When we’re discussing high volume, high reliability sites and apps associated with high profile, well established and well-funded organizations like Microsoft, Google, Amazon and Nasdaq, it’s safe to assume that delivering good performance and reliability are a real priority. Therefore, it is at least fair to assume that a deliberate effort has been made to deliver good performance and reliability, which includes things like conducting load testing and establishing and testing failover scenarios. Furthermore, it’s fair to assume that these kinds of sites have, and have tested, reasonably robust Denial of Service Attack defense mechanisms (which I *know* to be true for at least two of these organizations because, one time, long ago, I fell victim to those Denial of Service Attack defense mechanisms while I was testing a vendor’s claim about how many virtual users their product could generate. Oops). And if all of that is true, I would find it entirely unforgivable if testing wasn’t done related to “suddenly limited bandwidth” conditions and if mechanisms weren’t put in place to help prevent such a situation and to return to acceptable service levels in short order if it did happen.
I would find it unforgivable because, after you’ve done the testing and implemented defense and recovery mechanisms around unexpected peaks of legitimate traffic, hardware failure and denial of service attacks, it would literally take under an hour to test what would happen if part of the network “went down” or was suddenly flooded with unrelated traffic.
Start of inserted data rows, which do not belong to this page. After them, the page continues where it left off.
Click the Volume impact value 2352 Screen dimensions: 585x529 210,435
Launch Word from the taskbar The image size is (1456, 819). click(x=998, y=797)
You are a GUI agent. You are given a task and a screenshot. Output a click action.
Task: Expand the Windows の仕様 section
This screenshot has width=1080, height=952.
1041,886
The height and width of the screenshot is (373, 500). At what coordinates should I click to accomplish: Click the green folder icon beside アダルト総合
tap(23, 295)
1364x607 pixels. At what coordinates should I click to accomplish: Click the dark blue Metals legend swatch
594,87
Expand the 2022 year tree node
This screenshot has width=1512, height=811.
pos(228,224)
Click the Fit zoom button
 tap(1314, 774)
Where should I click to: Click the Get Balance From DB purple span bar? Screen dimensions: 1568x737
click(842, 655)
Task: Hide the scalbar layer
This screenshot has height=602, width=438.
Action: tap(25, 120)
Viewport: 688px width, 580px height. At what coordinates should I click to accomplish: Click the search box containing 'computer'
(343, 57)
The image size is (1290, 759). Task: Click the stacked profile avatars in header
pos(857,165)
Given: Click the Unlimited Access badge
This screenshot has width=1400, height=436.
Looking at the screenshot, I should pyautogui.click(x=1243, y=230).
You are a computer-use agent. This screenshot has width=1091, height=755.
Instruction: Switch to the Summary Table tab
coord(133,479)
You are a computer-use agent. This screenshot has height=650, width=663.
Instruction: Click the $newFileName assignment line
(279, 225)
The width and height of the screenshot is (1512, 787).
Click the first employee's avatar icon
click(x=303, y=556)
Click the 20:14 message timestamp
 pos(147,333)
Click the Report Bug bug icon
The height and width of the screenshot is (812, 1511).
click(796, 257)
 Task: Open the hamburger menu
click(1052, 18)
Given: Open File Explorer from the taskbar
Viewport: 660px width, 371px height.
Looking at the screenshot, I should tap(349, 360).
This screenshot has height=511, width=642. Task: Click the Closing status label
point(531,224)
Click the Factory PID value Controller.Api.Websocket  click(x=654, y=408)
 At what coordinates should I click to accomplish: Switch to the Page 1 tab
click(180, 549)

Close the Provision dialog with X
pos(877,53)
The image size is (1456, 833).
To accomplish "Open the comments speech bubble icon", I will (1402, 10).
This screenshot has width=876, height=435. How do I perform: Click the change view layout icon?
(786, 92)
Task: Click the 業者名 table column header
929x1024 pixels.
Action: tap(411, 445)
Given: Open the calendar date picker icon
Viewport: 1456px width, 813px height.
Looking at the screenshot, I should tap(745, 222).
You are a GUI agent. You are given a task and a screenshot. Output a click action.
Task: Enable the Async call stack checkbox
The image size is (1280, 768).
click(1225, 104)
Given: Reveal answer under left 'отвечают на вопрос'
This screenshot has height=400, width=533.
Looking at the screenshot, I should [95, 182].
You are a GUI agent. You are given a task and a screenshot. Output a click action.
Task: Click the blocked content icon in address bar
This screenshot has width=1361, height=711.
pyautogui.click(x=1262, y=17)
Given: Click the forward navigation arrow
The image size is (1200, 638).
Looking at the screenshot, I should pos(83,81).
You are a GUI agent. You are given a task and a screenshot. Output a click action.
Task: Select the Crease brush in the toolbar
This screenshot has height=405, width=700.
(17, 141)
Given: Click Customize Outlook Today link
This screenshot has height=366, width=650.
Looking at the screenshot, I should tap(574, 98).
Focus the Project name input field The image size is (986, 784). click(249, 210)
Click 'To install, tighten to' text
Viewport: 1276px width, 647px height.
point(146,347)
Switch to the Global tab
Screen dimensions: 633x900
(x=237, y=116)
Now maybe I’m being too narrow. Maybe “network issues” means a construction crew across town accidentally cut a relevant fibre-optic cable. Or maybe it means a software update being done by the “network team” went bad. But we’re talking about four major sites during an otherwise unremarkable week (not to mention the New York Times outage last week that was also attributed to “network issues”). Personally, I think the odds of all this being related to SkyNet becoming self-aware are better than it being the result of construction crews or during peak usage hours software updates gone bad.
All I know for sure is that I’m starting to think that Cyber Monday could be *really* interesting this year if this trend continues.